Data Privacy and Data Management Policy
1. Purpose
This Data Privacy and Data Management Policy outlines WiseGold Advisory LLC’s commitment to protecting the privacy of personal and confidential information in compliance with Florida’s Florida Information Protection Act (FIPA) and applicable federal laws. This policy provides guidance on collecting, using, managing, and securing data to ensure the confidentiality, integrity, and availability of personal information.
2. Scope
This policy applies to all employees, contractors, consultants, temporary staff, and any other personnel who handle data within WiseGold Advisory LLC. It covers all data collected, processed, stored, or transferred, regardless of its medium (physical or digital).
3. Data Collection and Use
WiseGold Advisory LLC collects only the minimum amount of personal information necessary to achieve its business objectives. Personal information may include, but is not limited to:
• Names
• Addresses
• Social Security Numbers (SSNs)
• Financial data
• Health information
• Payment details
Data is collected lawfully, with the explicit or implied consent of the individual, and used solely for its intended business purposes.
4. Data Management
4.1 Data Access
Access to personal and confidential data is limited to authorized personnel on a need-to-know basis. Access rights are reviewed periodically to ensure that only appropriate staff has access to sensitive information.
4.2 Data Storage and Encryption
All personal data is stored securely, and encryption is used for data at rest and in transit wherever possible. Physical access to storage locations is restricted and monitored.

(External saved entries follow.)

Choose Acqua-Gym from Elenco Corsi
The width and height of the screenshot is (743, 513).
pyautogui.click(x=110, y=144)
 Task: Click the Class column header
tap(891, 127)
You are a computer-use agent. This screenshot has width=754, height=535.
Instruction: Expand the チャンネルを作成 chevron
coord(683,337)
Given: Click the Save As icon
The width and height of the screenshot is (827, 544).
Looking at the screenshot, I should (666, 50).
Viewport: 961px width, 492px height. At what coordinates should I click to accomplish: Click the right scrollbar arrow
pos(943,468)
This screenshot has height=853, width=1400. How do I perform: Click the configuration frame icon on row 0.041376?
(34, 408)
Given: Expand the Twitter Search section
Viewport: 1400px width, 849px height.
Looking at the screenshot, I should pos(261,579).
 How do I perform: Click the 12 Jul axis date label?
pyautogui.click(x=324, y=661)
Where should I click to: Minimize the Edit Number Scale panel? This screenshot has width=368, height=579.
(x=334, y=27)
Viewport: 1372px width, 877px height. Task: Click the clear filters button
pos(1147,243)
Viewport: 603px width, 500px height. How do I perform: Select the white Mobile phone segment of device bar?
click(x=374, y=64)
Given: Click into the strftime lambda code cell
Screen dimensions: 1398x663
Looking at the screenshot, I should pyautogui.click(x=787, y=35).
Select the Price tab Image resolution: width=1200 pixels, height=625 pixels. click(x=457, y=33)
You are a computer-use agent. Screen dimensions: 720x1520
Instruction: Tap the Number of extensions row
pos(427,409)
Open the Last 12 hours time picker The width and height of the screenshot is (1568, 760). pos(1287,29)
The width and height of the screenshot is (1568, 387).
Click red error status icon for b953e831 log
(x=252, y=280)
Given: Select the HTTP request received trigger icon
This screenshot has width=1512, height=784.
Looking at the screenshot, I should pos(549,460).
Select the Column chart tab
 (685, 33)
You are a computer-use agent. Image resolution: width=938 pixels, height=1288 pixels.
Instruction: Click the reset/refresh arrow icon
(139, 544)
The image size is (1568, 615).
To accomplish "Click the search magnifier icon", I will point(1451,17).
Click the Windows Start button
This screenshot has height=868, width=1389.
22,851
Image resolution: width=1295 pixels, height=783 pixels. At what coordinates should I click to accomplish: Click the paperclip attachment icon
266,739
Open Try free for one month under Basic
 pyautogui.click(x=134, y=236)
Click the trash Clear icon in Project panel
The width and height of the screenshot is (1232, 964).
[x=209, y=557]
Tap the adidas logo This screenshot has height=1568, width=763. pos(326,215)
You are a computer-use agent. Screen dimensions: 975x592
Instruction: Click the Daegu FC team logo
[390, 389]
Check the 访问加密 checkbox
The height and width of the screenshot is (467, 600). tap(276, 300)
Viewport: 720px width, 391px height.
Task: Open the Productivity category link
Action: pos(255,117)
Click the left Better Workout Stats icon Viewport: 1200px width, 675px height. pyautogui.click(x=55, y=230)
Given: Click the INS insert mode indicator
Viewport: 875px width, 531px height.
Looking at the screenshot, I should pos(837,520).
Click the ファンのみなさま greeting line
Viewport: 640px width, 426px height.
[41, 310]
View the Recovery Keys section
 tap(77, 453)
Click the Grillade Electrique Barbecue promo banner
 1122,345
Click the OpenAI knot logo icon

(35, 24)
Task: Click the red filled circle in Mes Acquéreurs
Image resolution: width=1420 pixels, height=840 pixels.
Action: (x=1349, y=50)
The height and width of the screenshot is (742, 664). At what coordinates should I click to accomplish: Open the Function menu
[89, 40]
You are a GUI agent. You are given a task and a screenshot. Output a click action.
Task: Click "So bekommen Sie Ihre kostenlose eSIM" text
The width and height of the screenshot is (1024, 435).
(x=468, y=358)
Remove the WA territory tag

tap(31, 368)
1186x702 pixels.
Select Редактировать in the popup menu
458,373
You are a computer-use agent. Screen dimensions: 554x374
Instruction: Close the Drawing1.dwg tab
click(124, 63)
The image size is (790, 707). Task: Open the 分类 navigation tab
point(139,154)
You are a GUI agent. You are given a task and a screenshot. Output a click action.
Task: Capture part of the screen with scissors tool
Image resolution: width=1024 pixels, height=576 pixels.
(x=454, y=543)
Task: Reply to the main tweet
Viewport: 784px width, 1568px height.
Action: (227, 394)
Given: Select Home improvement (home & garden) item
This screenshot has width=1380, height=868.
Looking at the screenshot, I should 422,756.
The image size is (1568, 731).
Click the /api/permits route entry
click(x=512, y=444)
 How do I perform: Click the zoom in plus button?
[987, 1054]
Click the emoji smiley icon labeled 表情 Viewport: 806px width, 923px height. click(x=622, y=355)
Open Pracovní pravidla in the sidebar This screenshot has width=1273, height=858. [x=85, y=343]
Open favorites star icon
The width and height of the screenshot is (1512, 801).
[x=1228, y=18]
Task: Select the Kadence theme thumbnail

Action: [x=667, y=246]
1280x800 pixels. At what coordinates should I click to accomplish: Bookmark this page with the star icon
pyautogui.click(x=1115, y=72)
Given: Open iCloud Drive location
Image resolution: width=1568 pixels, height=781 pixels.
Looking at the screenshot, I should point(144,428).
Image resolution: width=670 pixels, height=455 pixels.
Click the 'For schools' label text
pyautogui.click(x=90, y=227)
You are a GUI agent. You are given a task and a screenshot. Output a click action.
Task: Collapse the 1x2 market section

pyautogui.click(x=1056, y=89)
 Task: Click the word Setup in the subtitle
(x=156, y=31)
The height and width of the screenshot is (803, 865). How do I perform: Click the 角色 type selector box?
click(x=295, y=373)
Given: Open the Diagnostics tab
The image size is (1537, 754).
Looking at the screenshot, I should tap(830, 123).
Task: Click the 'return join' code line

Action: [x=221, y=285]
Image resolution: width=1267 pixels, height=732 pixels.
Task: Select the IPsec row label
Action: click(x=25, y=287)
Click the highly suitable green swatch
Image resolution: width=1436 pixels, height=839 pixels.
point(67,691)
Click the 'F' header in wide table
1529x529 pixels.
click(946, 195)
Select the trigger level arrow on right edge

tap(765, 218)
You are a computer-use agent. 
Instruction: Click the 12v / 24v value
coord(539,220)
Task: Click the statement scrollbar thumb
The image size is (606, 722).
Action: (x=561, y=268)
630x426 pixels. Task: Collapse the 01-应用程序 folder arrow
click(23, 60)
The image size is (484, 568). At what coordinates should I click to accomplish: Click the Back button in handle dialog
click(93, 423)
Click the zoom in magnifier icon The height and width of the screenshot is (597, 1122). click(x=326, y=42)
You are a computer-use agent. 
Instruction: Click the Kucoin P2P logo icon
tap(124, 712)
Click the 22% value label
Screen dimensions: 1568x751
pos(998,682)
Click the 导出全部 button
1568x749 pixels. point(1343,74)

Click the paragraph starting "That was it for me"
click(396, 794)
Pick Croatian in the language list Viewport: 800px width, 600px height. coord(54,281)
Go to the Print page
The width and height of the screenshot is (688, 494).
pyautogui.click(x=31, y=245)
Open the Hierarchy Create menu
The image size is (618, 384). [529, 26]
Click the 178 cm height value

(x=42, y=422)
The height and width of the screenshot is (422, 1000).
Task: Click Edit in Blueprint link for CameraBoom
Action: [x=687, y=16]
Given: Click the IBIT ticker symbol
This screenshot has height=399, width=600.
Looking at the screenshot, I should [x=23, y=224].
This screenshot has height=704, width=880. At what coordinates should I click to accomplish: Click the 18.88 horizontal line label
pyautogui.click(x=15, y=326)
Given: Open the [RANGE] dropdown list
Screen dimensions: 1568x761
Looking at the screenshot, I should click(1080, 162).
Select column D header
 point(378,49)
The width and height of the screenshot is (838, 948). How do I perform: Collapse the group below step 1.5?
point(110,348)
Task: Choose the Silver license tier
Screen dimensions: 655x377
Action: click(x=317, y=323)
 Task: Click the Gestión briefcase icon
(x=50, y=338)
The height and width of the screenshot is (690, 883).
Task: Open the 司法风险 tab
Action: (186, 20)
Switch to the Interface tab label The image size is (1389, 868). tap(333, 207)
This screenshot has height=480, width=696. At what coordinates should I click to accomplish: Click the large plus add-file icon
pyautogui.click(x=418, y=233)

4.3 Data Minimization and Retention
Data is retained only as long as necessary to fulfill its purpose, comply with legal requirements, or as required by contractual obligations. A periodic review of stored data will ensure that any obsolete or redundant data is securely deleted.
5. Data Security
5.1 Technical and Organizational Measures
We implement technical measures such as firewalls, antivirus software, intrusion detection systems, and data encryption. Organizational measures include staff training on data protection principles, data privacy practices, and incident response protocols.
5.2 Incident Response
In the event of a data breach, WiseGold Advisory LLC will activate its Data Breach Response Plan, which includes:
• Immediate containment and investigation of the breach.
• Notification to affected individuals if a risk of harm is identified.
• Reporting to the Florida Department of Legal Affairs within 30 days, as required by FIPA.
• Detailed documentation of the breach and mitigation steps.
5.3 Third-Party Vendors
All third-party vendors handling personal data on behalf of WiseGold Advisory LLC are required to comply with this policy and sign a Data Protection Agreement. Regular audits will be conducted to ensure compliance.
6. Individual Rights
6.1 Right to Access
Individuals may request access to their personal information held by WiseGold Advisory LLC. We will provide the information promptly and correct any inaccuracies identified.
6.2 Right to Erasure
Individuals may request the deletion of their personal data, subject to legal retention requirements.
6.3 Right to Restrict Processing
Upon request, individuals may restrict the processing of their personal data in cases where the data’s accuracy or the lawfulness of processing is contested.
7. Compliance and Monitoring
WiseGold Advisory LLC’s Data Privacy Officer (DPO) will oversee compliance with this policy, conduct regular audits, and provide reports on compliance status to senior management.
8. Employee Training and Awareness
All employees undergo data privacy and security training as part of their onboarding process and are required to attend annual refresher sessions. Training includes:
• Data protection laws and regulations.
• Company policies and procedures for data management.
• Incident response procedures.
9. Policy Review and Updates
This policy is reviewed annually or as necessary to reflect changes in laws, regulations, or business practices. Updates to the policy are communicated to all employees and relevant stakeholders.
This policy should be tailored to meet the specific needs of your organization. Consider consulting with a legal professional to ensure it meets all compliance obligations for your industry and operational practices.